◆ STATED EXERCISE
Could you give all of the entries below again, swapping each "computer-use agent" for "desktop assistant" and leaving everything else as it is?

◆ PROVIDED RECORDS
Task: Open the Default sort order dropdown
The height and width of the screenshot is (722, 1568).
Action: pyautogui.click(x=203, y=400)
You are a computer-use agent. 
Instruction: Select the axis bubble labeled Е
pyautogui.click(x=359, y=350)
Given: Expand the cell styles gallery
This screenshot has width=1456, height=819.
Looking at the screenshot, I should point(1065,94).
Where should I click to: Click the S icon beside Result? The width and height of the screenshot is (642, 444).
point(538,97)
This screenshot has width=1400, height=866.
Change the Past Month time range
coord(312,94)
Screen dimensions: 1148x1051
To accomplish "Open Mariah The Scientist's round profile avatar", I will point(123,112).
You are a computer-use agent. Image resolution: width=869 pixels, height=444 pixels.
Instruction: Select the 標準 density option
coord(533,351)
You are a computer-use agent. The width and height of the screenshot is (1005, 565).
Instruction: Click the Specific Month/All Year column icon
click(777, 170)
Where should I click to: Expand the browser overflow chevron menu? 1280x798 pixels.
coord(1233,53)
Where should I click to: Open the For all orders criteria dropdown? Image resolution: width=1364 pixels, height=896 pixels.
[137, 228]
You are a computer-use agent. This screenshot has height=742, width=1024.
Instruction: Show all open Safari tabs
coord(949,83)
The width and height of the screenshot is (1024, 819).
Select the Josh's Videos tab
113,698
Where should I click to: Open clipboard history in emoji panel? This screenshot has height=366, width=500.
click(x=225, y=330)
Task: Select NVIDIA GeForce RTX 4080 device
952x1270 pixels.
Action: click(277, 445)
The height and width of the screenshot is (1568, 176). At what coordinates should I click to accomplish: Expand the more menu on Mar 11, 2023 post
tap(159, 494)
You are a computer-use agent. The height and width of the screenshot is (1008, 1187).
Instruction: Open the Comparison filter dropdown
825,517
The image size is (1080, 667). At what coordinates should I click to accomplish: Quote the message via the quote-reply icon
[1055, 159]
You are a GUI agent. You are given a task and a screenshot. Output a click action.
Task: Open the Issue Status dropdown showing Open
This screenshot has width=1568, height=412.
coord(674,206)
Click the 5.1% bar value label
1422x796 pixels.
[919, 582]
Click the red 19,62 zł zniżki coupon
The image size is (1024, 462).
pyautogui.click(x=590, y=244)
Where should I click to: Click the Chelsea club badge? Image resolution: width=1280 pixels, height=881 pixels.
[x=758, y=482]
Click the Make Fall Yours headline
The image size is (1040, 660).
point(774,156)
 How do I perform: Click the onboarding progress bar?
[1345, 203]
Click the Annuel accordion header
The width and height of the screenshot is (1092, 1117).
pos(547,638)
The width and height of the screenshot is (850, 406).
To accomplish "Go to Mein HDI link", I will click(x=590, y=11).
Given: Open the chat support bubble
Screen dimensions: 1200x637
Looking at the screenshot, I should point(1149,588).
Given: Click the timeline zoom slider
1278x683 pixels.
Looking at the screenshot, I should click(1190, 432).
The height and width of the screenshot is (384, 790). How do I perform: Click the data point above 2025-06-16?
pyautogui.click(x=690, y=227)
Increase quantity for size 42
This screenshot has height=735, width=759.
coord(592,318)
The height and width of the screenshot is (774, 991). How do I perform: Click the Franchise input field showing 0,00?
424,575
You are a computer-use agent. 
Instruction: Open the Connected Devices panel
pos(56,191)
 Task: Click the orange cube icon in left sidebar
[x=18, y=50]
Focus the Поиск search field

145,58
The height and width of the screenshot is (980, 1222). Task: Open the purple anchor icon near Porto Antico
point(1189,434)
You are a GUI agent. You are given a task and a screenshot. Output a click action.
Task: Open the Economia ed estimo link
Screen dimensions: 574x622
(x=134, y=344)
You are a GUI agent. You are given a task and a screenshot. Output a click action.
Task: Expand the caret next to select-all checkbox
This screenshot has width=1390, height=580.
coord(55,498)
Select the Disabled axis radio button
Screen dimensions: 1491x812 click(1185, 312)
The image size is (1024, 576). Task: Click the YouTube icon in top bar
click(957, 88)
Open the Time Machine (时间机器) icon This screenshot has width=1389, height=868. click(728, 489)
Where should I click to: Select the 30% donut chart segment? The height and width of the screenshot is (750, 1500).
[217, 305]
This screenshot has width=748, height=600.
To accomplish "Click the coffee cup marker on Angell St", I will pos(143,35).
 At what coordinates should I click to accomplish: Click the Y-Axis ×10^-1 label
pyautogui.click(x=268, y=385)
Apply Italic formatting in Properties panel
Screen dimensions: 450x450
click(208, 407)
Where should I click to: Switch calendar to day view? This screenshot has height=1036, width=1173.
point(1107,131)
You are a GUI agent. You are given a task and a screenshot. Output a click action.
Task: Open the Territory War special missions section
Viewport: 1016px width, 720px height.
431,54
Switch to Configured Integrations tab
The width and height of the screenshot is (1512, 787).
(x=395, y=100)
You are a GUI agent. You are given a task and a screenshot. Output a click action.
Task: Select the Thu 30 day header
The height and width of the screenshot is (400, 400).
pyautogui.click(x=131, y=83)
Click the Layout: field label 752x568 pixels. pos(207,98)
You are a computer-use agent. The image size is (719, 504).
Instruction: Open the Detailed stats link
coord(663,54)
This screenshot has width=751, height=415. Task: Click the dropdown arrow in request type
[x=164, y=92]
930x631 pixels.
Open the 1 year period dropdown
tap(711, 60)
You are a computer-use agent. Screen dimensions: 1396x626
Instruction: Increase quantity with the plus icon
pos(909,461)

◆ TASK OUTPUT
Task: Open the Default sort order dropdown
The height and width of the screenshot is (722, 1568).
Action: pyautogui.click(x=203, y=400)
You are a desktop assistant. 
Instruction: Select the axis bubble labeled Е
pyautogui.click(x=359, y=350)
Given: Expand the cell styles gallery
This screenshot has width=1456, height=819.
Looking at the screenshot, I should point(1065,94).
Where should I click to: Click the S icon beside Result? The width and height of the screenshot is (642, 444).
point(538,97)
This screenshot has width=1400, height=866.
Change the Past Month time range
coord(312,94)
Screen dimensions: 1148x1051
To accomplish "Open Mariah The Scientist's round profile avatar", I will point(123,112).
You are a desktop assistant. Image resolution: width=869 pixels, height=444 pixels.
Instruction: Select the 標準 density option
coord(533,351)
You are a desktop assistant. The width and height of the screenshot is (1005, 565).
Instruction: Click the Specific Month/All Year column icon
click(777, 170)
Where should I click to: Expand the browser overflow chevron menu? 1280x798 pixels.
coord(1233,53)
Where should I click to: Open the For all orders criteria dropdown? Image resolution: width=1364 pixels, height=896 pixels.
[137, 228]
You are a desktop assistant. This screenshot has height=742, width=1024.
Instruction: Show all open Safari tabs
coord(949,83)
The width and height of the screenshot is (1024, 819).
Select the Josh's Videos tab
113,698
Where should I click to: Open clipboard history in emoji panel? This screenshot has height=366, width=500.
click(x=225, y=330)
Task: Select NVIDIA GeForce RTX 4080 device
952x1270 pixels.
Action: click(277, 445)
The height and width of the screenshot is (1568, 176). At what coordinates should I click to accomplish: Expand the more menu on Mar 11, 2023 post
tap(159, 494)
You are a desktop assistant. The height and width of the screenshot is (1008, 1187).
Instruction: Open the Comparison filter dropdown
825,517
The image size is (1080, 667). At what coordinates should I click to accomplish: Quote the message via the quote-reply icon
[1055, 159]
You are a GUI agent. You are given a task and a screenshot. Output a click action.
Task: Open the Issue Status dropdown showing Open
This screenshot has width=1568, height=412.
coord(674,206)
Click the 5.1% bar value label
1422x796 pixels.
[919, 582]
Click the red 19,62 zł zniżki coupon
The image size is (1024, 462).
pyautogui.click(x=590, y=244)
Where should I click to: Click the Chelsea club badge? Image resolution: width=1280 pixels, height=881 pixels.
[x=758, y=482]
Click the Make Fall Yours headline
The image size is (1040, 660).
point(774,156)
 How do I perform: Click the onboarding progress bar?
[1345, 203]
Click the Annuel accordion header
The width and height of the screenshot is (1092, 1117).
pos(547,638)
The width and height of the screenshot is (850, 406).
To accomplish "Go to Mein HDI link", I will click(x=590, y=11).
Given: Open the chat support bubble
Screen dimensions: 1200x637
Looking at the screenshot, I should point(1149,588).
Given: Click the timeline zoom slider
1278x683 pixels.
Looking at the screenshot, I should click(1190, 432).
The height and width of the screenshot is (384, 790). How do I perform: Click the data point above 2025-06-16?
pyautogui.click(x=690, y=227)
Increase quantity for size 42
This screenshot has height=735, width=759.
coord(592,318)
The height and width of the screenshot is (774, 991). How do I perform: Click the Franchise input field showing 0,00?
424,575
You are a desktop assistant. 
Instruction: Open the Connected Devices panel
pos(56,191)
 Task: Click the orange cube icon in left sidebar
[x=18, y=50]
Focus the Поиск search field

145,58
The height and width of the screenshot is (980, 1222). Task: Open the purple anchor icon near Porto Antico
point(1189,434)
You are a GUI agent. You are given a task and a screenshot. Output a click action.
Task: Open the Economia ed estimo link
Screen dimensions: 574x622
(x=134, y=344)
You are a GUI agent. You are given a task and a screenshot. Output a click action.
Task: Expand the caret next to select-all checkbox
This screenshot has width=1390, height=580.
coord(55,498)
Select the Disabled axis radio button
Screen dimensions: 1491x812 click(1185, 312)
The image size is (1024, 576). Task: Click the YouTube icon in top bar
click(957, 88)
Open the Time Machine (时间机器) icon This screenshot has width=1389, height=868. click(728, 489)
Where should I click to: Select the 30% donut chart segment? The height and width of the screenshot is (750, 1500).
[217, 305]
This screenshot has width=748, height=600.
To accomplish "Click the coffee cup marker on Angell St", I will pos(143,35).
 At what coordinates should I click to accomplish: Click the Y-Axis ×10^-1 label
pyautogui.click(x=268, y=385)
Apply Italic formatting in Properties panel
Screen dimensions: 450x450
click(208, 407)
Where should I click to: Switch calendar to day view? This screenshot has height=1036, width=1173.
point(1107,131)
You are a GUI agent. You are given a task and a screenshot. Output a click action.
Task: Open the Territory War special missions section
Viewport: 1016px width, 720px height.
431,54
Switch to Configured Integrations tab
The width and height of the screenshot is (1512, 787).
(x=395, y=100)
You are a GUI agent. You are given a task and a screenshot. Output a click action.
Task: Select the Thu 30 day header
The height and width of the screenshot is (400, 400).
pyautogui.click(x=131, y=83)
Click the Layout: field label 752x568 pixels. pos(207,98)
You are a desktop assistant. The image size is (719, 504).
Instruction: Open the Detailed stats link
coord(663,54)
This screenshot has width=751, height=415. Task: Click the dropdown arrow in request type
[x=164, y=92]
930x631 pixels.
Open the 1 year period dropdown
tap(711, 60)
You are a desktop assistant. Screen dimensions: 1396x626
Instruction: Increase quantity with the plus icon
pos(909,461)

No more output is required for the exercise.